Goal of the exercise => Reproduce everything from "And for workers?" down to "company's bottom line." in the commentary on Verizon's union contracts below, word for word.

Quoted text =>
◇ ◇ ◇ ◇

Techies often criticize unions as creatures of sloth that hinder corporate growth, encourage low standards and cost their members money in the form of dues, yet fail to adequately represent those members in many cases. I won't get into the overall debate about the value of unions in the technology and communications industry, but it's worth examining the announcements from Verizon (NYSE: VZ) regarding deals reached with the representatives of several striking unions. Are these contracts good deals for everyone involved?
Verizon can't complain about the new deal's impact on growth businesses. The company agreed to give more DSL work to union members, but Verizon has the right to choose which ones go; in essence, the company can pick its best people, which is what really matters to customers. Verizon's much maligned (at least anecdotally) DSL service might even improve. And the new contracts shouldn't hurt Verizon's bottom line.
And for workers? Guaranteed wage increases of 4 percent, 3 percent and 5 percent in 2000, 2001 and 2002 are on par with large contracts signed by unions with other communications companies, but the boost isn't that good. After all, Verizon sees revenue growing 8 to 10 percent a year, and earnings per share rising at least 9.5 percent in 2001 and more than 12 percent in 2002. Were I a Verizon employee, I'd be wondering why my pay won't rise as fast as the company's bottom line.

◇ ◇ ◇ ◇

Entries shown =>
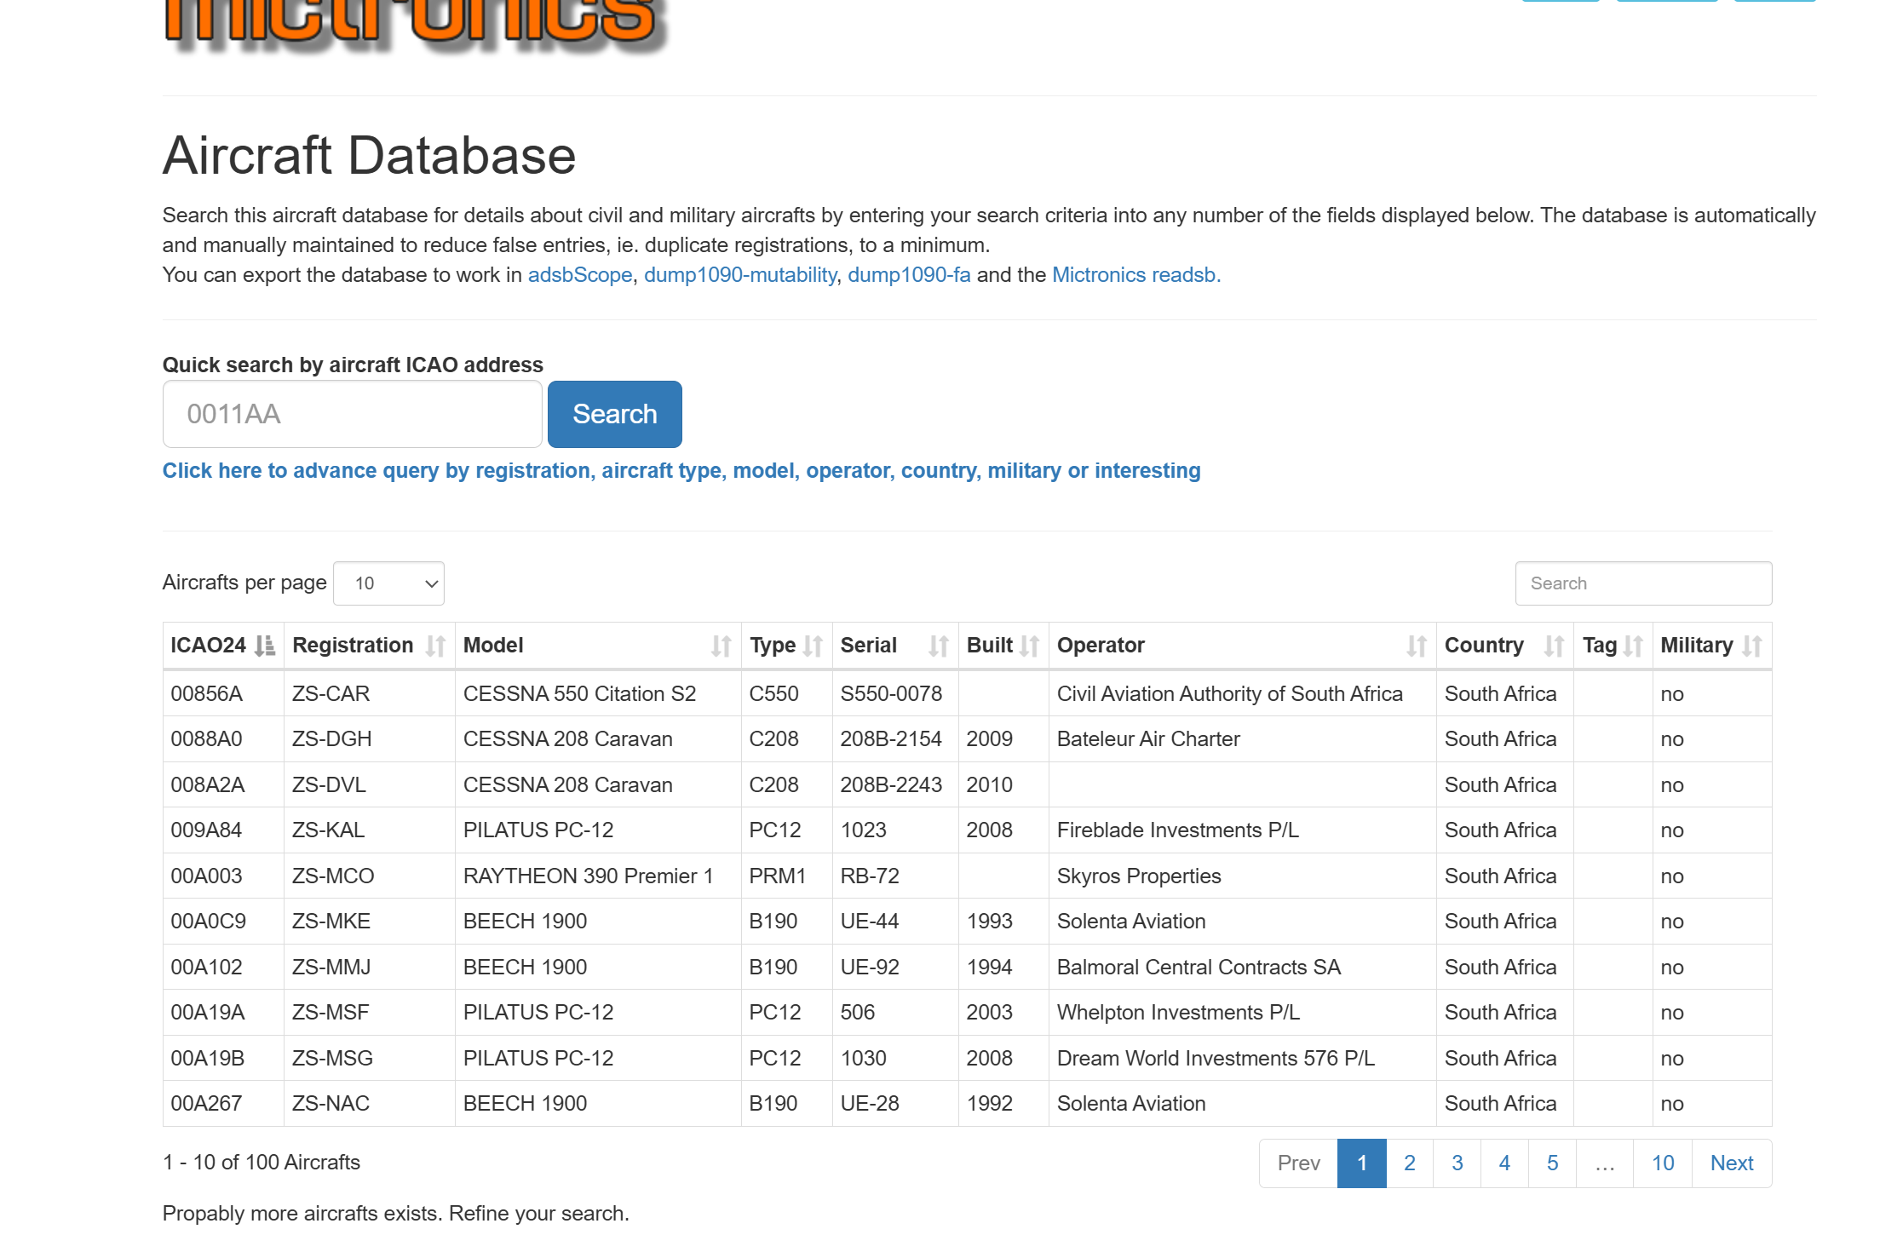This screenshot has width=1880, height=1235.
Task: Sort table by Tag column
Action: point(1632,646)
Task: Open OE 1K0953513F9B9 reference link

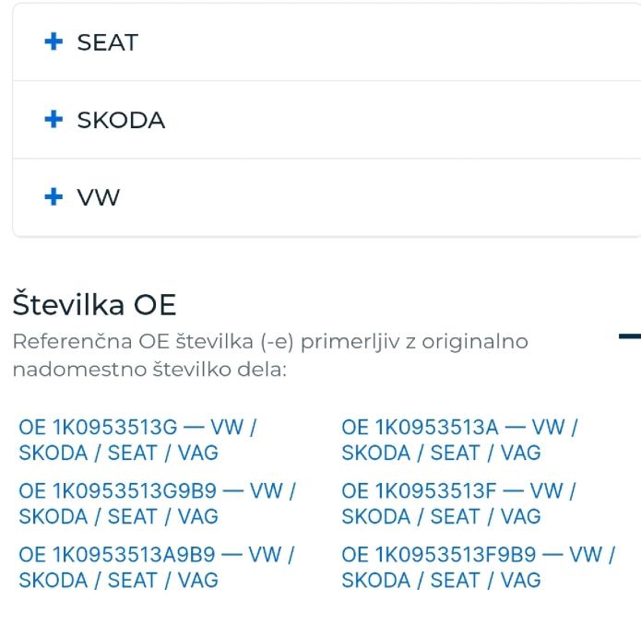Action: coord(479,568)

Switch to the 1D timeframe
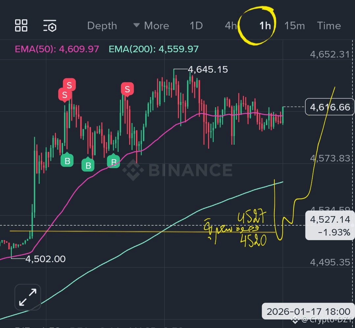(x=196, y=26)
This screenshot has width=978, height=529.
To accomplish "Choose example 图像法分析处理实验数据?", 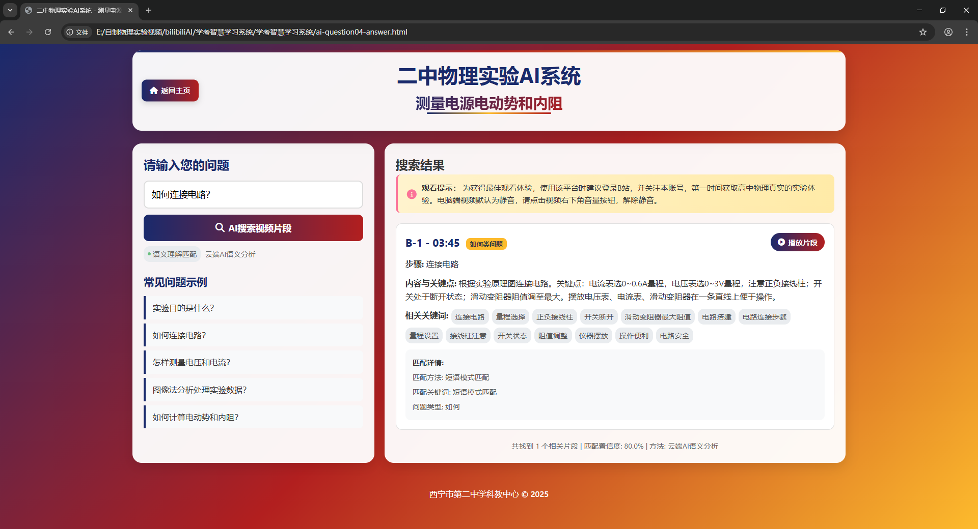I will pos(254,390).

◇ ◇ ◇ ◇

Solution to this problem =>
And for workers? Guaranteed wage increases of 4 percent, 3 percent and 5 percent in 2000, 2001 and 2002 are on par with large contracts signed by unions with other communications companies, but the boost isn't that good. After all, Verizon sees revenue growing 8 to 10 percent a year, and earnings per share rising at least 9.5 percent in 2001 and more than 12 percent in 2002. Were I a Verizon employee, I'd be wondering why my pay won't rise as fast as the company's bottom line.